Jessie Jia, a mother to three children in elementary school and junior high school in the Houston area, happened to have organized a "Parents and Kids Safety" lecture on Tuesday night, the day of the Uvalde shooting.
"This is exactly why we invited a police officer to show us how to keep ourselves and our children safe," she said of the two events.
Jia, a small-business owner, told China Daily that the idea came when a few schools in her neighborhood went to lockdown a couple of weeks ago.
"Many parents thought it was a gun shooting in school. I was so nervous and scared for my kids," she said.
Fortunately, it turned out to be a minor incident involving a car break-in in a high school, but Jia realized that many parents including herself didn't know how to respond in a situation like that. So she invited the police officer to give tips on how to stay safe.
The in-person event was booked, so many parents attended through Zoom, Jia said. Part of the talk was about how to survive a school shooting.
"I learned three tips: First, try to escape the scene and run toward the opposite direction of the shooting; if that option is out, try to hide; if those two options are out, fight for your life with anything at hand," Jia said.
Jia said she doesn't believe gun control will help solve the mass-shooting problem in America because there already are so many guns out there.
"The bad people can always get guns from the black market," she said, adding that she, currently not a gun owner, has decided to get a gun for herself this year.
Zhang said that when people are forced to buy guns for self-protection, it would only lead to more guns in the society: "It will only escalate the situation, and the whole thing becomes a vicious cycle."
While gun control isn't making any progress in the US, some experts are trying to find solutions by looking at the motives of mass shooters.
James Densley, professor of criminal justice and department chair at Metro State University in Denver; and Jillian Peterson, associate professor of criminology and criminal justice at Hamline University in St.
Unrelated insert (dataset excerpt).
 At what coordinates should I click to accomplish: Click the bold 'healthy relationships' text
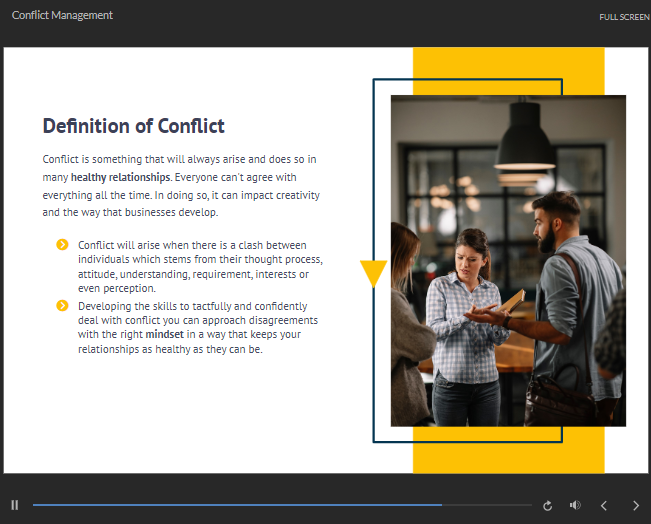120,177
Paul, Minnesota, conducted research and published a book, The Violence Project, last year to profile mass shooters in an effort to prevent such shootings from happening.
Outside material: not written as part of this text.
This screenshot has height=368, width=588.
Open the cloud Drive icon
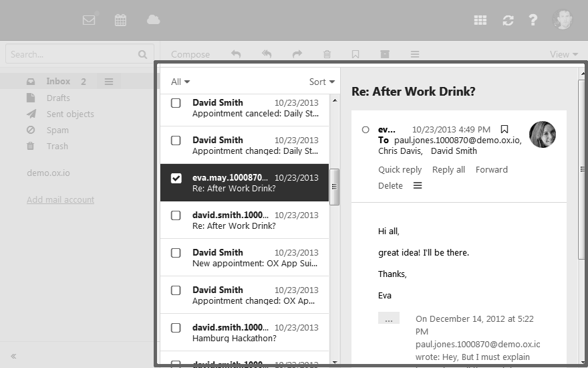tap(154, 19)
The project examined 180 cases and found that of all the perpetrators of mass shootings, 98 percent are male, more than 80 percent were in a noticeable crisis — in agitation, exhibition of abusive behavior, in isolation and such — prior to their shootings, and 71 percent were suicidal.
The Uvalde gunman, identified as Salvador Ramos, fit that profile.
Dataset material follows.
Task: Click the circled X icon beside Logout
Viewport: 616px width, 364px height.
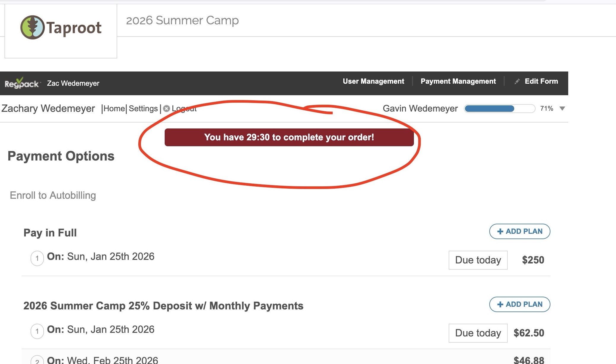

The Washington Post reported that friends and relatives of Ramos described him as a lonely 18-year-old who was bullied over a childhood speech impediment, suffered from a fraught home life and lashed out violently against peers and strangers.
A former friend of Ramos' told the Post that Ramos had cuts all over his face. He first said the cuts were scratches from a cat, but later admitted that he cut his own face with knives repeatedly.
Stephen Garcia, who considered himself Ramos' best friend in eighth grade, told the Post that Ramos had a rough time in school.
"He would get bullied hard, like bullied by a lot of people," Garcia said. "Over social media, over gaming, over everything," Garcia said.
However, not everyone believes that a better understanding of the perpetrators of mass shootings would help to prevent such tragedies, and the problem is the prevalence of guns, said Zhang.
"Even in a good school district, there are people with psychological problems or antisocial personalities. The key problem is the easy access to guns. The prevalence of guns, especially assault weapons with magazines, has become a cancer to the society," she said.
That prevalence not only leads to indiscriminate mass shootings, but also other problems, such as police overreaction when facing a criminal situation, Zhang said.
"I don't think that the law on gun rights from more than 200 years ago cannot be changed. If certain rights constantly lead to the death of innocent people, we have to re-evaluate such rights," Zhang said.